Task 1: In the email reply below, which feature is said to be one that "isn't a basic feature"?

On Tue, Feb 15, 2011 at 6:39 PM, Matt Baluyos <[email protected]> wrote:
> Hmm... Interesting subject (and we've haven't anything interesting in
> this list for a while, LOL).

indeed, parallel assignment isn't a basic feature :)

> It's a cool feature, but any developer who uses this feature on a
> real-world project will probably get an earful from me for sacrificing
> maintainability/readability for the sake of coolness. I can only
> imagine how many keystrokes you'd waste trying to edit a variable
> that's in the middle of an enumerated list - not too mention the bugs
> you might introduce because you missed which variable is on which
> value (Nalibat ug tan-aw bah, LOL)

the emphasis should be on the *assignment* ;ie, the lvalues being
individually mapped from a supposed array/collection-like list..

Excerpted data:
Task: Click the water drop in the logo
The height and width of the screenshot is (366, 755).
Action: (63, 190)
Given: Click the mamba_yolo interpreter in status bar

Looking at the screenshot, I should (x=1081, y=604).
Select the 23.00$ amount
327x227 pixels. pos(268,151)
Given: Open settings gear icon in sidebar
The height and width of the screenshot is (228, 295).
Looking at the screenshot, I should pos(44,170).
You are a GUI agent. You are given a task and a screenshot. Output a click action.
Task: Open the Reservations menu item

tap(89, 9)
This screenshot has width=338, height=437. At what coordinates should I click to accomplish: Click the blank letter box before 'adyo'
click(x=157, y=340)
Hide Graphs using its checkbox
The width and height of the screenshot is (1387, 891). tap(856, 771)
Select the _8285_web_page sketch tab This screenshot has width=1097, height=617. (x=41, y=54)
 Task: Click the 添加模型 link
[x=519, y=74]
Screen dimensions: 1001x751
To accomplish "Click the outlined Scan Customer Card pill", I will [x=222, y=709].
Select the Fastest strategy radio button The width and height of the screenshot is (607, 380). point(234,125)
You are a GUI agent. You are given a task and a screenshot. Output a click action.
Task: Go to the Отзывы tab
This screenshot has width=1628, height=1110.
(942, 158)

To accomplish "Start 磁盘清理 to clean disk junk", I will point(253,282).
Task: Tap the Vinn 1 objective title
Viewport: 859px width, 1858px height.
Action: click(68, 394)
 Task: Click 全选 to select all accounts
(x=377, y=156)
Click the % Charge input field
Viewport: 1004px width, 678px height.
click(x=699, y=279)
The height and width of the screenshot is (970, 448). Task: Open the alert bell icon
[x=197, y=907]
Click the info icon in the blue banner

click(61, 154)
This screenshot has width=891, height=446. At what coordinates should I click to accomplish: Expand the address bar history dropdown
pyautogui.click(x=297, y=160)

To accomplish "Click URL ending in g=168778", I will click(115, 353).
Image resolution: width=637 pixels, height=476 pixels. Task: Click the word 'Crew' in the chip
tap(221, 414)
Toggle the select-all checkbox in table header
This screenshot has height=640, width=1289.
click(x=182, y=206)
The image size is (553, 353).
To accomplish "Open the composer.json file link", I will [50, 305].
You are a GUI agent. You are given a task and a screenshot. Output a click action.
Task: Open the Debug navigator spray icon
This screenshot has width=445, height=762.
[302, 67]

Task 2: Lay out the lines of the records as a JSON list of strings, one string per line and blank lines left out, starting with the line containing "Given: Click the" and going on through the line containing "will [50, 305].".

Result 1: Parallel assignment.

Result 2:
[
  "Given: Click the mamba_yolo interpreter in status bar",
  "Looking at the screenshot, I should (x=1081, y=604).",
  "Select the 23.00$ amount",
  "327x227 pixels. pos(268,151)",
  "Given: Open settings gear icon in sidebar",
  "The height and width of the screenshot is (228, 295).",
  "Looking at the screenshot, I should pos(44,170).",
  "You are a GUI agent. You are given a task and a screenshot. Output a click action.",
  "Task: Open the Reservations menu item",
  "tap(89, 9)",
  "This screenshot has width=338, height=437. At what coordinates should I click to accomplish: Click the blank letter box before 'adyo'",
  "click(x=157, y=340)",
  "Hide Graphs using its checkbox",
  "The width and height of the screenshot is (1387, 891). tap(856, 771)",
  "Select the _8285_web_page sketch tab This screenshot has width=1097, height=617. (x=41, y=54)",
  " Task: Click the 添加模型 link",
  "[x=519, y=74]",
  "Screen dimensions: 1001x751",
  "To accomplish \"Click the outlined Scan Customer Card pill\", I will [x=222, y=709].",
  "Select the Fastest strategy radio button The width and height of the screenshot is (607, 380). point(234,125)",
  "You are a GUI agent. You are given a task and a screenshot. Output a click action.",
  "Task: Go to the Отзывы tab",
  "This screenshot has width=1628, height=1110.",
  "(942, 158)",
  "To accomplish \"Start 磁盘清理 to clean disk junk\", I will point(253,282).",
  "Task: Tap the Vinn 1 objective title",
  "Viewport: 859px width, 1858px height.",
  "Action: click(68, 394)",
  " Task: Click 全选 to select all accounts",
  "(x=377, y=156)",
  "Click the % Charge input field",
  "Viewport: 1004px width, 678px height.",
  "click(x=699, y=279)",
  "The height and width of the screenshot is (970, 448). Task: Open the alert bell icon",
  "[x=197, y=907]",
  "Click the info icon in the blue banner",
  "click(61, 154)",
  "This screenshot has width=891, height=446. At what coordinates should I click to accomplish: Expand the address bar history dropdown",
  "pyautogui.click(x=297, y=160)",
  "To accomplish \"Click URL ending in g=168778\", I will click(115, 353).",
  "Image resolution: width=637 pixels, height=476 pixels. Task: Click the word 'Crew' in the chip",
  "tap(221, 414)",
  "Toggle the select-all checkbox in table header",
  "This screenshot has height=640, width=1289.",
  "click(x=182, y=206)",
  "The image size is (553, 353).",
  "To accomplish \"Open the composer.json file link\", I will [50, 305]."
]